Алек молчал, следуя по пятам за Койотом, который уверенно шагал по сельской дороге. Людей вокруг совсем не было. “Идёт к дому”, — догадался Алек, узнавая местность из самого первого воспоминания.
Но вдруг Павел остановился, вглядываясь в темноту впереди. Его Эмон шумно втянул носом воздух, шерсть на загривке встала дыбом, и Алеку вдруг показалась, что пелена на глазах Койота не такая мутная, как была одно воспоминание назад.
— Эй! Кто тут? — уверенно крикнул Павел, хотя не было ни единого намёка на постороннее присутствие. — Не ныкайся, выходи, побазарим!

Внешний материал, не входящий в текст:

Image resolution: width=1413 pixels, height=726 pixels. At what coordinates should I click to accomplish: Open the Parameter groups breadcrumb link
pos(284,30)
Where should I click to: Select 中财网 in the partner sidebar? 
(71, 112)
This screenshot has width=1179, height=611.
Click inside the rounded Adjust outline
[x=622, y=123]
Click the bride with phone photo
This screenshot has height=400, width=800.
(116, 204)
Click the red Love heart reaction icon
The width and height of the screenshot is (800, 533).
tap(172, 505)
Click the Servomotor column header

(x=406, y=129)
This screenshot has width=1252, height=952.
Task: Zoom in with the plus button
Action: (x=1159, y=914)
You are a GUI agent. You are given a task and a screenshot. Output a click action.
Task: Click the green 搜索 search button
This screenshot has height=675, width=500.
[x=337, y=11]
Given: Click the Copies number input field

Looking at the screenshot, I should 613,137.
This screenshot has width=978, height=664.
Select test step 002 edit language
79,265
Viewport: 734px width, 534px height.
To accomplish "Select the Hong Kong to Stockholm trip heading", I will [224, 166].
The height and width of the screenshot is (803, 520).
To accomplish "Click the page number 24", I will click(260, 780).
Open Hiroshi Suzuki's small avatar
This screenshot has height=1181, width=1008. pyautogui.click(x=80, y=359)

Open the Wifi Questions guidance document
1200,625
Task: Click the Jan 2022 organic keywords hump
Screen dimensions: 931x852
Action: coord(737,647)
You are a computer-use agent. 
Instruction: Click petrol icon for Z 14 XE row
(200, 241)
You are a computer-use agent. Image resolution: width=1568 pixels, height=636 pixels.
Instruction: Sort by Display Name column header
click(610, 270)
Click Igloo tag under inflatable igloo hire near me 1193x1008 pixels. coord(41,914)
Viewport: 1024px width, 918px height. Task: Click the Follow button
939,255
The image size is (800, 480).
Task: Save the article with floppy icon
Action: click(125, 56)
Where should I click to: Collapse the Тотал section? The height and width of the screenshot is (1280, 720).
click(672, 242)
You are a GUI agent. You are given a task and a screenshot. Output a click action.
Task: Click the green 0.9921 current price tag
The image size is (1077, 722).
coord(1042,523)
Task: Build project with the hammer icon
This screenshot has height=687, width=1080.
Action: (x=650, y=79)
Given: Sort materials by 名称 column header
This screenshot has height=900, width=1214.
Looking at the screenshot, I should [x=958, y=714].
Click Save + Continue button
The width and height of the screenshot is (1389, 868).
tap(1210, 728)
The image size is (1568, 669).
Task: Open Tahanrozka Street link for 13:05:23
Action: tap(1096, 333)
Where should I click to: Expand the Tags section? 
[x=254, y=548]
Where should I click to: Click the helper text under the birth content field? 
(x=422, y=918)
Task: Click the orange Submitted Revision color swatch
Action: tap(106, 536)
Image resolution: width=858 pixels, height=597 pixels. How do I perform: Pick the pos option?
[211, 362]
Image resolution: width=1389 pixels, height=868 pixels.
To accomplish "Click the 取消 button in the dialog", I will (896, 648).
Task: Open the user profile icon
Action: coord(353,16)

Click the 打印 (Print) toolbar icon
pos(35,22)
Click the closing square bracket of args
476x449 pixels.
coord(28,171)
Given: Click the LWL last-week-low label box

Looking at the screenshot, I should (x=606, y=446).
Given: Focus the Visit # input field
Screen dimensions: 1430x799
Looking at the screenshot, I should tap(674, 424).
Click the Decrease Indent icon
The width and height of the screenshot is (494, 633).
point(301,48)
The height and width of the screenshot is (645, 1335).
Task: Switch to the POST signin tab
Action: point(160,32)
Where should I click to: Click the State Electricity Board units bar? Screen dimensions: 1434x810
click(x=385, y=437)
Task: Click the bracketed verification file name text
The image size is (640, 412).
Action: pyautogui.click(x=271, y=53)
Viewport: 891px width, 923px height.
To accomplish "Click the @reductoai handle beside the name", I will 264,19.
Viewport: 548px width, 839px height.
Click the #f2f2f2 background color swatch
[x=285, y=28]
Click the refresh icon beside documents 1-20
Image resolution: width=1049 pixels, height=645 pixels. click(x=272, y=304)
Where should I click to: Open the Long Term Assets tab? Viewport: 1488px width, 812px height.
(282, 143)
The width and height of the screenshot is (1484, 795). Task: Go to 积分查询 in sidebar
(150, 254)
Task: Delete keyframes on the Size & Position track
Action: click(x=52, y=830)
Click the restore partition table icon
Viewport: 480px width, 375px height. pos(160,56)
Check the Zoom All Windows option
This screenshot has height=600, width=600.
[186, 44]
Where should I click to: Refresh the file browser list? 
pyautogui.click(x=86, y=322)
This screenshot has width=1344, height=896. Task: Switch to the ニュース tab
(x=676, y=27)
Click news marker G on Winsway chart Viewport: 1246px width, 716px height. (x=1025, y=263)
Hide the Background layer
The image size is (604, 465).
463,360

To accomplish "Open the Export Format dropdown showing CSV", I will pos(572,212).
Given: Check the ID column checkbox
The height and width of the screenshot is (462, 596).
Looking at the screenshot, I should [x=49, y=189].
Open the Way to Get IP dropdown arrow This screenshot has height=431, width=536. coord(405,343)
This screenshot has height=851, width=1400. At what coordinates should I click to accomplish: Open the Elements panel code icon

Несколько мгновений ничего не происходило, а потом возле ближайшего дома шевельнулась тень, и на дорогу вышел смутно знакомый худой мальчишка. И навёл на Павла ружьё.
***
Огонь был похож на вырвавшегося на волю хищника. Он с хрустом пожирал деревянные перегородки, трещал потолочными рейками, но самым большим его деликатесом были книги. Их он рвал в клочья, подбрасывая обугленные страницы к небу.
На краю деревни горела заброшенная библиотека. Вспыхнула в один миг и теперь пылала как гигантских факел. Люди, в чём были, повыскакивали из соседних домов, забегали, запричитали. Замелькали кадушки, вёдра, кастрюли. К вечернему небу столбом поднимался чёрный дым.
— Где носит этих пожарных? Пока доедут, пол деревни сгорит! — вопил старый завуч, раздавая людям вёдра.
— Шланг, тяните шланг! — слышалось с другой стороны.
— Пашка, чего замер? Помогай, бездельник! — крикнул кто-то, сунув мне в руки пустой таз. Я так и остался с ним стоять, глядя на пляшущие языки пламени. Глаза слезились от дыма и жара. Вместе с библиотекой, что-то трещало в груди.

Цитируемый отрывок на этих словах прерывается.